Mapping the Hubble flow from z∼0 to z∼7.5 with H <scp>ii</scp> Galaxies
Ricardo Chávez, R. Terlevich, E. Terlevich, A. L. González-Morán, David Fernández-Arenas, Fabio Bresolin, M. Plionis, Spyros Basilakos, R. Amorín, Mario Llerena
Abstract
ABSTRACT Over twenty years ago, Type Ia Supernovae (SNIa) observations revealed an accelerating Universe expansion, suggesting a significant dark energy presence, often modelled as a cosmological constant, $\Lambda$. Despite its pivotal role in cosmology, the standard lambda cold dark matter ($\Lambda$CDM) model remains largely underexplored in the redshift range between distant SNIa and the cosmic microwave background (CMB). This study harnesses the JWST’s advanced capabilities to extend the Hubble flow mapping across an unprecedented redshift range, from $z \approx 0$ to $z \approx 7.5$. Using a data set of 231 H ii galaxies and extragalactic H ii regions, we employ the $\text{L}\!-\!\sigma$ relation that correlates the luminosity of Balmer lines with their velocity dispersion, to define a competitive technique for measuring cosmic distances.
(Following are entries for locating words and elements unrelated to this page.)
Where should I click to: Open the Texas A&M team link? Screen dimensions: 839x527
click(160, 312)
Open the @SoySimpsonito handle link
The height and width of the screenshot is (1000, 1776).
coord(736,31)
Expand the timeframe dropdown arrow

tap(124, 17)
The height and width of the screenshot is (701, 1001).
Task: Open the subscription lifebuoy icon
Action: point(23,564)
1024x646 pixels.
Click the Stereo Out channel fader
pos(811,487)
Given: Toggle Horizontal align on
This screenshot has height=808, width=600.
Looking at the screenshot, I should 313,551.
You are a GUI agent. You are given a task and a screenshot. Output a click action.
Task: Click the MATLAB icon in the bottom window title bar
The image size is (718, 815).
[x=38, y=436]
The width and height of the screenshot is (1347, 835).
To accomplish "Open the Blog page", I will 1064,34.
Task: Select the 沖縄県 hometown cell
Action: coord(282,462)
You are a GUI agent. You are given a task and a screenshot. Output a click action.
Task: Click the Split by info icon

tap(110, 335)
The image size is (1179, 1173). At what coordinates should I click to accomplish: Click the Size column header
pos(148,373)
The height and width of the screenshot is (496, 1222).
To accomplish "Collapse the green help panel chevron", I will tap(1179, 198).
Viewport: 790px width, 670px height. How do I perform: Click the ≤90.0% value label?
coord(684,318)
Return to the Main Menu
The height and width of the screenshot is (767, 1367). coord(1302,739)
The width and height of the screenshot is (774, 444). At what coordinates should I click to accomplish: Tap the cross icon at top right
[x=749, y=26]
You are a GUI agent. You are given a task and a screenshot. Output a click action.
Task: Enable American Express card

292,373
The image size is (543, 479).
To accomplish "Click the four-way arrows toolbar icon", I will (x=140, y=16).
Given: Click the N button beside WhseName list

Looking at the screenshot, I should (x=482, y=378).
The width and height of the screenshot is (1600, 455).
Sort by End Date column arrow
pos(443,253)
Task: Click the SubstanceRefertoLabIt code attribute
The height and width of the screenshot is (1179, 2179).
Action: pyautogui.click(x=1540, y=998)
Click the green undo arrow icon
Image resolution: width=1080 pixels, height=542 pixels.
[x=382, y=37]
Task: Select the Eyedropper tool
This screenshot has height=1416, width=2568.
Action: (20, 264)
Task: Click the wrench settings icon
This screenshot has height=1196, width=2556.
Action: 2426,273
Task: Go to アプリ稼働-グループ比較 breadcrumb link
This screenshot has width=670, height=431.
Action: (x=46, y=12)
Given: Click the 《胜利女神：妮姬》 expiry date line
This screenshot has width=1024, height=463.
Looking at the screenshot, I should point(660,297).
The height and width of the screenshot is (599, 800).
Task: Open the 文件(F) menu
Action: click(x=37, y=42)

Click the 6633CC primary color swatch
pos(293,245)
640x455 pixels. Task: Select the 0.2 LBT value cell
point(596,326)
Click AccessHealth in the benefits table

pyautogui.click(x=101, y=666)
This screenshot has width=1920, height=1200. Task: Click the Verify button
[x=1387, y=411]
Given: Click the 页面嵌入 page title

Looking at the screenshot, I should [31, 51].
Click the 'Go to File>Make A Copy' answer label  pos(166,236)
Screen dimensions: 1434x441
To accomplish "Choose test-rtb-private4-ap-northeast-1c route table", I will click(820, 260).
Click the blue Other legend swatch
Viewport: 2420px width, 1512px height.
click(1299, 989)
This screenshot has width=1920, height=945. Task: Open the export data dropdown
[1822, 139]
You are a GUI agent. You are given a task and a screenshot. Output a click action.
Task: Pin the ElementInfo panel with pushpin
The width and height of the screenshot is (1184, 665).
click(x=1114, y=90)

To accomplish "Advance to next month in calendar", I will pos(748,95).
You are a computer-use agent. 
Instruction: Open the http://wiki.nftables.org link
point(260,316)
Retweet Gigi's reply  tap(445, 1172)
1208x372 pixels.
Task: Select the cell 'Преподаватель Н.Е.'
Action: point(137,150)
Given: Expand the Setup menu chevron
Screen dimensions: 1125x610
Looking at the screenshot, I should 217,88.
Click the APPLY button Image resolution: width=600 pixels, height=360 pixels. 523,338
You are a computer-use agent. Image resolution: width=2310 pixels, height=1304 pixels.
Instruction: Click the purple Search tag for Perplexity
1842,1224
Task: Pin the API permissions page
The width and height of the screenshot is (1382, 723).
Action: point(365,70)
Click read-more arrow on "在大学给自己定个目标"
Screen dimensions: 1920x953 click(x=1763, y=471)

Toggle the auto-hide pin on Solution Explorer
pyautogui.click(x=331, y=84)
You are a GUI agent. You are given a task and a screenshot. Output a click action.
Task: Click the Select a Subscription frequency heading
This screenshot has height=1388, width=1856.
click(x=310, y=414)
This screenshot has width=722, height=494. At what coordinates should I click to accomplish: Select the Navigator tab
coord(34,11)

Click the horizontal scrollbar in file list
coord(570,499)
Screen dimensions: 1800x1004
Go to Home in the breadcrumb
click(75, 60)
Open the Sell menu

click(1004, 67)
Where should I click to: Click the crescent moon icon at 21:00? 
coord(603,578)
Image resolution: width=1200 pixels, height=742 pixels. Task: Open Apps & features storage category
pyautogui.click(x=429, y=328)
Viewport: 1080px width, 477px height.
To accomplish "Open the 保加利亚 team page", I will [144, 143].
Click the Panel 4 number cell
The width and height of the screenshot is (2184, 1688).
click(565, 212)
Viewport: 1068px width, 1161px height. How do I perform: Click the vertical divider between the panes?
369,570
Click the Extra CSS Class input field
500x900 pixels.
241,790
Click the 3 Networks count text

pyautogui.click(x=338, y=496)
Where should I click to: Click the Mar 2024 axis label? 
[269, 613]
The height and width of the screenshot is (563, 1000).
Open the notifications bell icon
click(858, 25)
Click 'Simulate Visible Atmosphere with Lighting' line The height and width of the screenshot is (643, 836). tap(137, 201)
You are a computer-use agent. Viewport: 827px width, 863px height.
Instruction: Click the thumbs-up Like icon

This approach allows the mapping of the Universe expansion history over more than 12 billion years, covering 95 per cent of its age. Our analysis, using Bayesian inference, constrains the parameter space $\lbrace h, \Omega _m, w_0\rbrace = \lbrace 0.731\pm 0.039, 0.302^{+0.12}_{-0.069}, -1.01^{+0.52}_{-0.29}\rbrace$ (statistical) for a flat universe. Our results provide new insights into cosmic evolution and imply a lack of change in the photokinematical properties of the young massive ionizing clusters in H ii galaxies across most of the history of the Universe.